We asked our candidates what their biggest hurdle was when looking for a new role.
Completing tech tasks? Updating their CVs? Nerves during Interviews? Getting feedback from recruiters?
It’s our job to lower these hurdles as much as possible, but no one said finding a new role comes without its stresses.
To our surprise, from our survey, nearly a third of candidates listed ‘Arranging time-off for interviews’ as their #1 stress during their job search.
Were their current employers keeping our candidates as prisoners? Were they scared of the wrath of their managers when news spread of their half-a-day holiday and unusually smart attire?
The truth is that often our relationships with our managers and team are much more complicated, especially if you are contemplating a move from somewhere you have been several years. The more diligent and conscientious the candidate, the more the stresses, responsibilities and white-lies will bear on them.
Despite wishing to pursue new opportunities and forging a whole new career path for themselves, candidates can find the time-off for interviews extremely taxing. Office law dictates you can’t simply announce you’re going to interview at a competitor because you feel you are stagnating/ overworked / want to learn something new/ commute is getting your down / are being underpaid. You must be smart about it and channel your inner, duplicitous Bond.
This is even harder when the current employer or team are in danger of being left in the lurch. Or the project you have been working on is in danger of taking a hit because of your absence. The more conscientious the candidate, the higher the hurdle becomes.
‘They’re leaving anyway, what does it matter’ I hear you say.
Interviews are a chance for the candidate to suss out the company as much as they are a chance for the company to suss out the candidate. So, unless the candidate is at their absolute wit’s end, it’s not out of the realm of possibility that the candidate’s qualms about their existing company will resolve themselves and they will stay. In fact, the majority of candidates we work with aren’t desperate for a new role, but simply ‘keeping an ear to the ground’ on what’s out there. They are peering over the fence.
Of course, this is hard for hiring managers to hear. They want to hear that their candidate is head over heels for the company and the role and would lasso the moon for the opportunity to interview with them.
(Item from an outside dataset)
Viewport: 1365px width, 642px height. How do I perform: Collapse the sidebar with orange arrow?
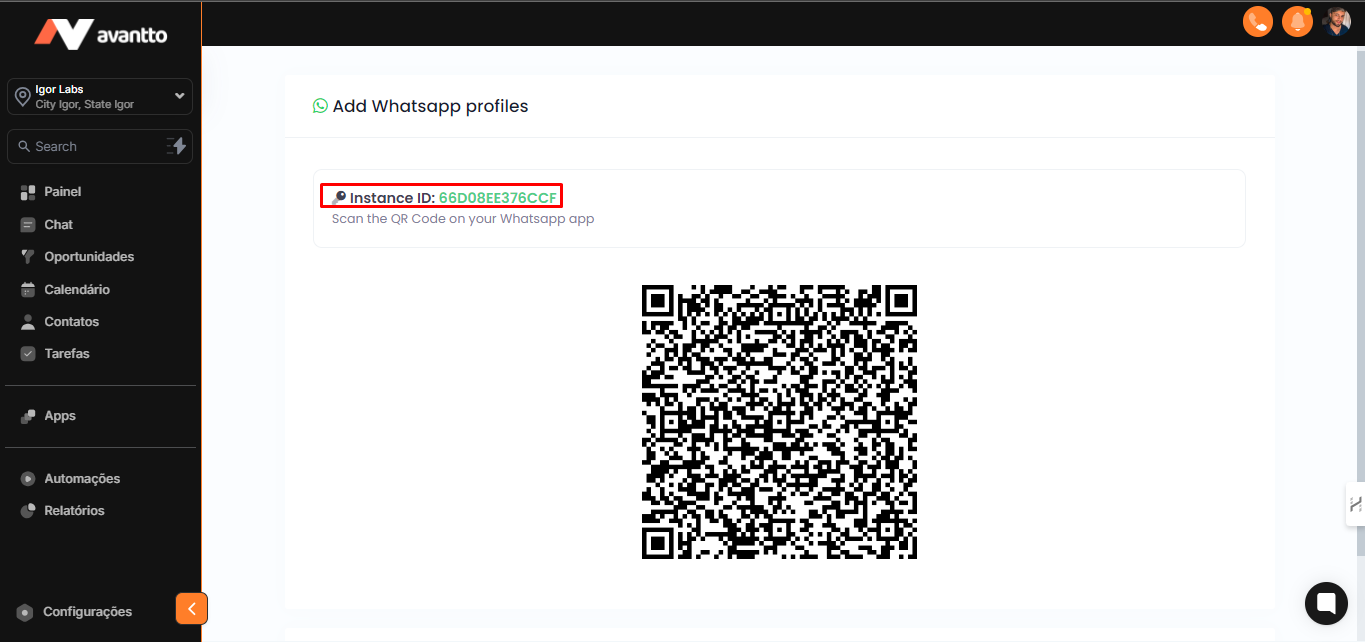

Why would they waste their time on anyone else?
Peering over the fence won’t quite cut it for them, understandably, but some hiring processes can go a little far the other way. Putting the neighbour’s fence analogy to its limit, some recruitment stages are not dissimilar to asking a neighbour over to cut their lawn in a timed event and then, if completed to a reasonable degree, being invited for a cup of tea at a specific non-negotiable time that is wildly inconvenient for you. It’s quite a stretch from peering.
While companies and hiring managers may be frustrated at a candidates’ lack of availability for interviews- you have to say that it speaks to the candidates’ work-ethic and shows that they value their time highly. These are excellent traits for an employee. A candidate that demands efficiency, values their time and will likely value yours too.
Should you pass up the opportunity to interview a candidate because they aren’t willing to leave their current employer and team in the lurch?
We wanted to give advice to our candidates on how to overcome their biggest job search hurdle, but for this one, we feel the advice should fall on our clients, and on recruiters, to correctly gauge both parties’ sentiments and fit, so that neither party wastes any time pursuing unsuitable matches.
For every hiring manager that feels a candidate’s lack of availability equates to a lack of commitment or excitement for the role, there is a candidate who feels a hiring manager’s lack of flexibility equates to a lack of excitement and short-sightedness towards them as a candidate.
If a company is genuinely excited by a candidate, they may need to go the extra mile to ensure they don’t miss out on a candidate just because of their sense of responsibility and the number of holidays they have left to take at the end of the year.
What does ‘going the extra mile’ look like? It can be as simple as coming into the office an hour early or staying an hour later than usual. That’s it. By being flexible to hold your candidates interview out of your regular office hours, you can save a good, trustworthy candidate from their biggest recruiting hurdle.